By a margin of 56 to 27 percent, more Americans say they’d prefer to impose limits on abortions after the first 20 weeks of pregnancy rather than the 24-week mark established under current law, according to a new Washington Post-ABC News poll.Read the rest here.
Another 10 percent surveyed in the poll volunteered they would prefer to outlaw abortion in the United States altogether or limit it earlier than 20 weeks after fertilization. At the same time, however, 54 percent say they oppose state laws that make it more difficult for abortion clinics to operate; compared to 45 percent who support such legislation. (See graphic below for a breakdown of results, and here for interactive polling data).

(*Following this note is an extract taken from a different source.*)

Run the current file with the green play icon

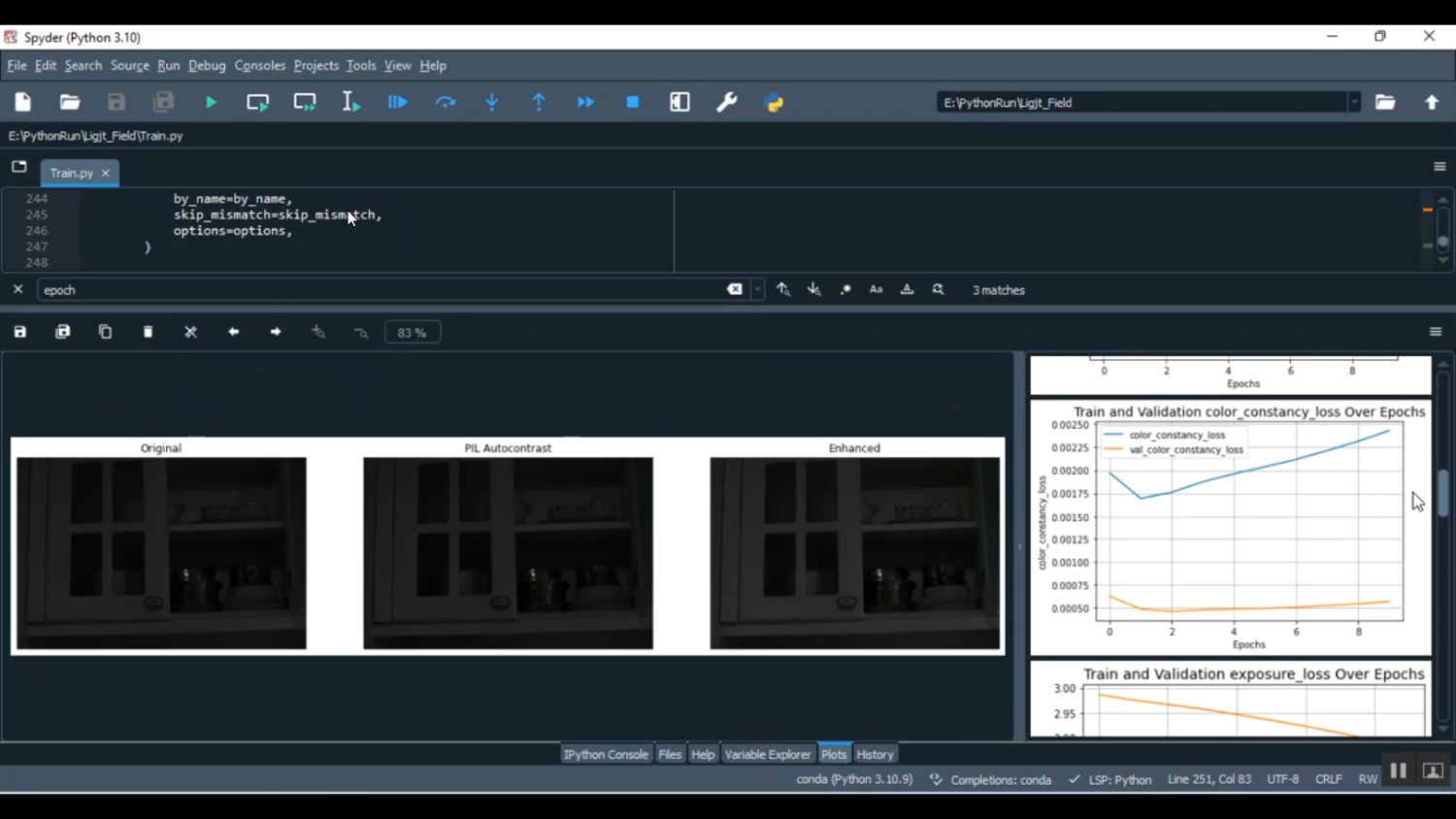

The findings come as lawmakers on Capitol Hill and in states across the country are pushing to ban abortions earlier and impose new requirements that make it harder for abortion clinics to operate. Under the Supreme Court’s 1973 Roe v. Wade decision, abortions can be performed until the point when an individual doctor determines a fetus’s viability, which is generally defined as up to 24 weeks of gestation. After that point, the government can prohibit the procedure so long as it provides safeguards for the mother’s health and well-being.
The poll suggests that significant support exists for banning abortions earlier in a woman’s pregnancy, but far less for instituting onerous restrictions for abortion providers.
Progress is often measured not in leaps, but steps. This is progress, if painfully slow.